This prospective study found that the disparity among three glaucoma diagnostic techniques standard automated achromatic perimetry (SAP), multifocal visual evoked potential technique (mfVEP), and optical coherence tomography (OCT) – could be explained by known limitations of each technique and interindividual variability. This suggests that agreement among diagnostic tests may be better than summary statistics suggest and that the disagreements do not indicate discordance in the structure-function relationship.
One of the frustrations as a clinician is making decisions for a patient in the face of inconsistent data. This article compares discordant results from achromatic visual fields, mfEVP (which is not used frequently in a non-academic setting) and OCT.
The authors tested 69 patients (138 eyes) with glaucomatous optic neuropathy using SAP, mfVEP and OCT. Eyes with worse and better mean deviations (MDs) were analyzed separately. If the results of two tests were consistent for the presence of an abnormality in the same topographic site, that abnormality was considered a true glaucoma defect. If a third test missed that abnormality (false-negative result), the reasons for disparity were investigated. Eyes with worse MD had better agreements among tests than eyes with better MD (P < 0.01). For 94 of the 138 hemifields with abnormalities of the more advanced eye, the three tests were consistent in showing the same hemifield abnormality in 50 hemifields, and at least two tests were abnormal in 65 hemifields.

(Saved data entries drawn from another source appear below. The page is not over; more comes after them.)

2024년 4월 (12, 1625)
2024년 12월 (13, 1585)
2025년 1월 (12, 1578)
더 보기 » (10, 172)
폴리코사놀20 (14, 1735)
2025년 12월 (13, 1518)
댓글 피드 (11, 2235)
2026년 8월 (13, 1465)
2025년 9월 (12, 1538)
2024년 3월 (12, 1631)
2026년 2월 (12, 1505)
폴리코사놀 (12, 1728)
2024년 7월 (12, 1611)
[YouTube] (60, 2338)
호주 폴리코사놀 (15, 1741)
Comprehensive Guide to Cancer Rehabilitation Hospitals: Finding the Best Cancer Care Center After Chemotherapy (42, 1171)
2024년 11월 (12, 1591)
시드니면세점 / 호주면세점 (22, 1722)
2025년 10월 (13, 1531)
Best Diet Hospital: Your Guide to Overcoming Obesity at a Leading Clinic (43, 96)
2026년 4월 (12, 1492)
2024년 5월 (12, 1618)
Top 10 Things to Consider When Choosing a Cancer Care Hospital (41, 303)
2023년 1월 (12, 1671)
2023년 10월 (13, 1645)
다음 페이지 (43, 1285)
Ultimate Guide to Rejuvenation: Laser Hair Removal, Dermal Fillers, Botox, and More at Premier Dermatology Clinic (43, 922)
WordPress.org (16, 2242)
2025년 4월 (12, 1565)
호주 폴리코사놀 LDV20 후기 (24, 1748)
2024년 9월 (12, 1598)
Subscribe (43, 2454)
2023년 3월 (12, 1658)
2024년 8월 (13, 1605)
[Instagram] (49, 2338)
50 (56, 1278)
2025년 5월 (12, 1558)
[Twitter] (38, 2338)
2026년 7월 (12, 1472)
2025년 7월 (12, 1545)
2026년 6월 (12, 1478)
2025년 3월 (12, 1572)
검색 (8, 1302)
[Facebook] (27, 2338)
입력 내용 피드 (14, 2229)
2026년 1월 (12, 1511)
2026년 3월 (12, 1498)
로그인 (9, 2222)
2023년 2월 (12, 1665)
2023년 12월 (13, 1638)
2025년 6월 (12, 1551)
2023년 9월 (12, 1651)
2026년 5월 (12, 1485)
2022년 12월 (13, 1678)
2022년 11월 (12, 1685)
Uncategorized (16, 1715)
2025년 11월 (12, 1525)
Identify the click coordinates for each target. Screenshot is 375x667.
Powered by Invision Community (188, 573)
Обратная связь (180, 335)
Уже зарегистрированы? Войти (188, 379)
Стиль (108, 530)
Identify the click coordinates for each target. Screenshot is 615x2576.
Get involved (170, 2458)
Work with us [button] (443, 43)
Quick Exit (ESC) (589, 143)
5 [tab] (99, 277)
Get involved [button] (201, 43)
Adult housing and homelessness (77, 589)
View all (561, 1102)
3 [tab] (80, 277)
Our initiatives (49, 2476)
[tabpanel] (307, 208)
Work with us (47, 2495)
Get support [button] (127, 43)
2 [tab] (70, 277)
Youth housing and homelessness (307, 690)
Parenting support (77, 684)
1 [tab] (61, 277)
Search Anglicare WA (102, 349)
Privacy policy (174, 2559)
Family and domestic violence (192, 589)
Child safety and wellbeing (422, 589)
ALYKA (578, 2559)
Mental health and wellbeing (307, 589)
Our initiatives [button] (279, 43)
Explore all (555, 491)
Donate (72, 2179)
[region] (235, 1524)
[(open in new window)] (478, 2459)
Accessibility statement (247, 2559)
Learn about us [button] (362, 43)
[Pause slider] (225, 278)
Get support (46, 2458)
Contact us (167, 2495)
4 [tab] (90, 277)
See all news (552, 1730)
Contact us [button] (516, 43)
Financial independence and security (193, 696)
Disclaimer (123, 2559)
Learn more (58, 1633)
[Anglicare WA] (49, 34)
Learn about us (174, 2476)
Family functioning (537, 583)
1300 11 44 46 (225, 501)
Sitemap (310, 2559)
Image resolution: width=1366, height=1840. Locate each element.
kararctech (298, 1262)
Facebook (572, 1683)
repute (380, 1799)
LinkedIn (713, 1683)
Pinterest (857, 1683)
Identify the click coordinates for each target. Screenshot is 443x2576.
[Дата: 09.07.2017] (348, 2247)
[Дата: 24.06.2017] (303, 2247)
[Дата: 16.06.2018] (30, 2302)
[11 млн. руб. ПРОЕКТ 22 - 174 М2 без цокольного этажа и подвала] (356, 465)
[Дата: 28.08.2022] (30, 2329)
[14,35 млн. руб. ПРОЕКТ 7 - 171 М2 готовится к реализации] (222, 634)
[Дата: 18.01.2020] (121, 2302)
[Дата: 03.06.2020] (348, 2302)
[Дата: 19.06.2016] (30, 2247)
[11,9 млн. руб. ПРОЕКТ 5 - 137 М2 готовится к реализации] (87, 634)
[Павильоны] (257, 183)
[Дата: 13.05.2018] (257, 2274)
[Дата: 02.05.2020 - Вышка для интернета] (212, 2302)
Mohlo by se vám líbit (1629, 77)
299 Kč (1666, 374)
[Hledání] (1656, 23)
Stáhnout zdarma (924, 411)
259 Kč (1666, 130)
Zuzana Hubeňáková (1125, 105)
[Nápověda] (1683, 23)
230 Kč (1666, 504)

It appears intuitive that among patients with more advanced glaucomatous damage, the results demonstrated better agreement. In our day-to-day patient management, it is often more challenging to detect progression in glaucoma suspects or patients earlier in the course of disease. Having said that, the Ocular Hypertension Treatment Study clearly demonstrated that some patients will manifest functional loss first while others will manifest structural loss earlier. As technologies evolve, hopefully the gap will narrow in terms of separating normal subjects from those with early glaucoma, and earlier detection will become more realistic.
The authors give two potential explanations for the false-negative results. First, all of the techniques are aimed at detecting distinct features of glaucoma and have inherent limitations. For example, it is known that the mfVEP detects more central defects than SAP because it tests more points in the central field than a 24-2 test. On the other hand, it misses points outside of the central 10 degrees owing to sparser sampling.
The second potential explanation they give for the false-negative results is that these techniques define abnormality based on the normal distribution of values from controls. Normative databases for different technologies may not reflect the populations under investigation, as ethnicity and age, for example, are not always considered in these comparisons. The ability of a given technique to detect statistically significant abnormalities will depend on where a given patient was situated in the normal distribution before glaucoma started to progress.
The authors recommend ways to improve agreement between the tests: 1) use continuous probability scales; 2) superimpose topographic results; and 3) compare measurements in the same individual at different time points.
They conclude that by better understanding the limitations of a particular test, the physician should be able to choose the test results on which to depend when confronted with conflicting results for a particular patient.